Frutto di questo ribaltamento sarebbe lo stesso neogovernatore friulano candidato solo all’ultima ora. Il candidato avrebbe dovuto infatti essere un esponente di Forza Italia, Renzo Tondo, già due volte presidente della regione. Ma dopo averlo annunciato ufficialmente il nome di Tondo è stato fatto cadere in favore di quello di Fedriga, deputato della Lega molto vicino a Salvini. Si dice che Forza Italia sia stata costretta a sacrificare Tondo in cambio del via libera all’elezione della berlusconiana di ferro Casellati alla presidenza del Senato. Un vero e proprio smacco per Berlusconi.
La Lega sta letteralmente prosciugando l’elettorato di Forza Italia: è passata dai 33.047 voti del 2013 (pari al 10,3% dei voti validi) ai 147.317 attuali (13,3%); mentre Forza Italia è calata vistosamente dagli 80.063 voti (7,3%) del 2013 ai 50.908 attuali (4,6%). Ciò determina uno smarcato spostamento a destra della coalizione che pertando non può più essere definita di “centro-destra” ma a tutti gli effetti una coalizione di destra.

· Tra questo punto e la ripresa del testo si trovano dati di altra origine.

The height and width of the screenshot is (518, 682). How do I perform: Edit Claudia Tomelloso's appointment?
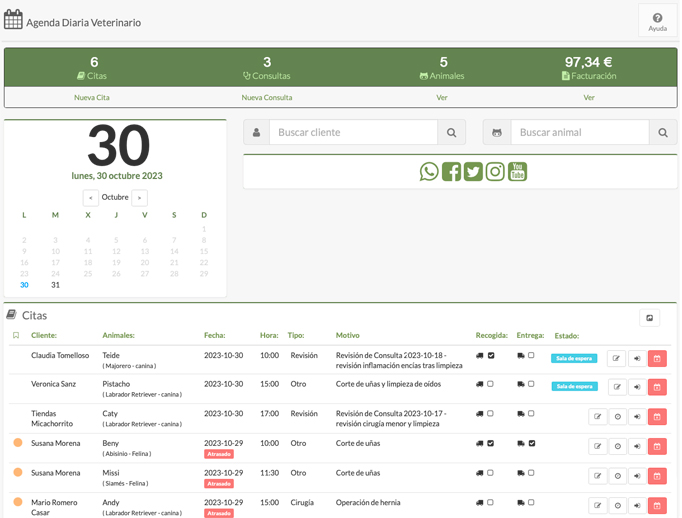point(617,358)
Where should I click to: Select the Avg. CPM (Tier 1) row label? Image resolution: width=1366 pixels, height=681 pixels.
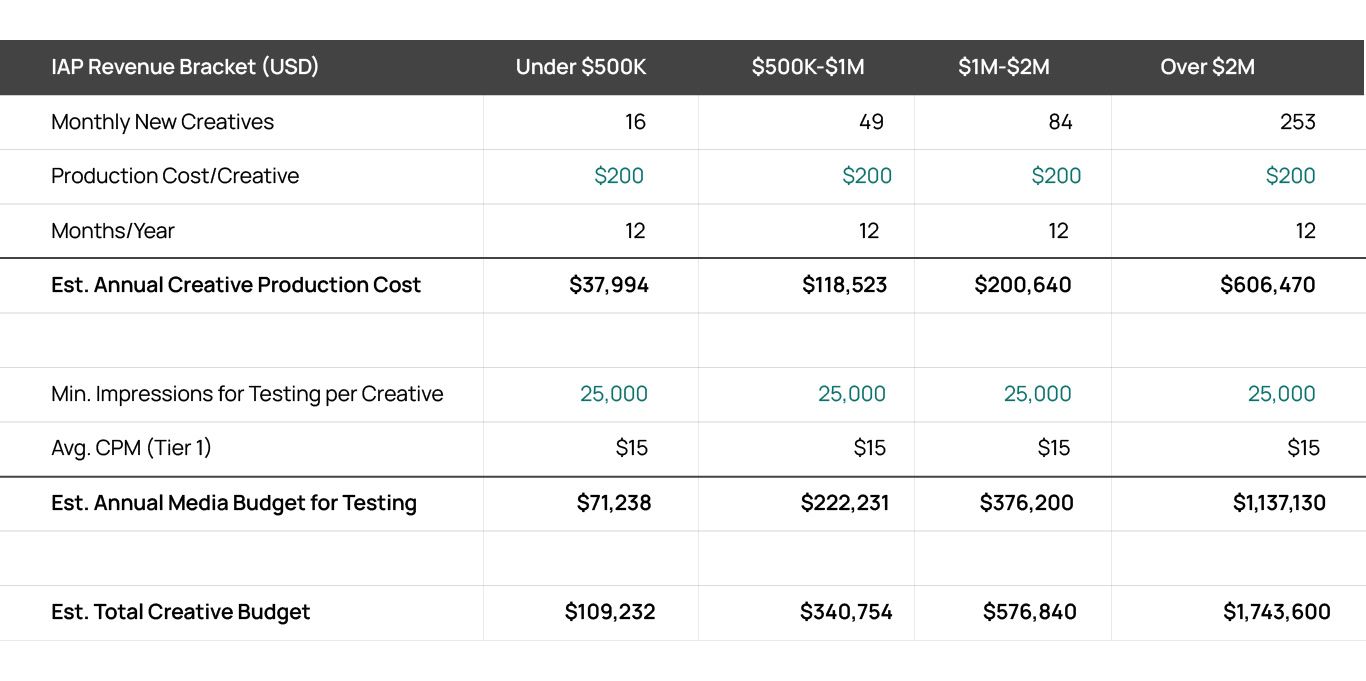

Un voto al PMLI e al socialismo
Il problema per il proletariato e le masse popolari non sta comunque fra chi dei partiti del regime capitalista e neofascista guiderà il governo della regione o del Paese. La pratica ha dimostrato che qualsiasi sia il governo borghese e qualsiasi sia il partito del regime che ne abbia la maggioranza, sia questo di “centro-sinistra”, di “centro-destra” o di destra, ivi compreso il M5S, non è possibile nessun vero cambiamento fermo restando il capitalismo.
L’unica posizione da cui è possibile difendere gli interessi del proletariato e delle masse popolari è quello dell’opposizione al governo e alle istituzioni rappresentative borghesi che innanzitutto si esprime nella lotta di classe e di piazza, nelle fabbriche, nelle scuole e università, nei quartieri popolari e nelle periferie urbane, per difendere e imporre le proprie rivendicazioni e i propri diritti. Sul piano elettorale tale opposizione si esprime attraverso l’astensionismo. In particolare all’elettorato di sinistra, noi chiediamo di abbandonare definitivamente ogni illusione elettorale, parlamentare, governativa, costituzionale, riformista e pacifista e di impugnare con forza l’arma dell’astensionismo elettorale tattico come un voto cosciente dato al PMLI e al socialismo.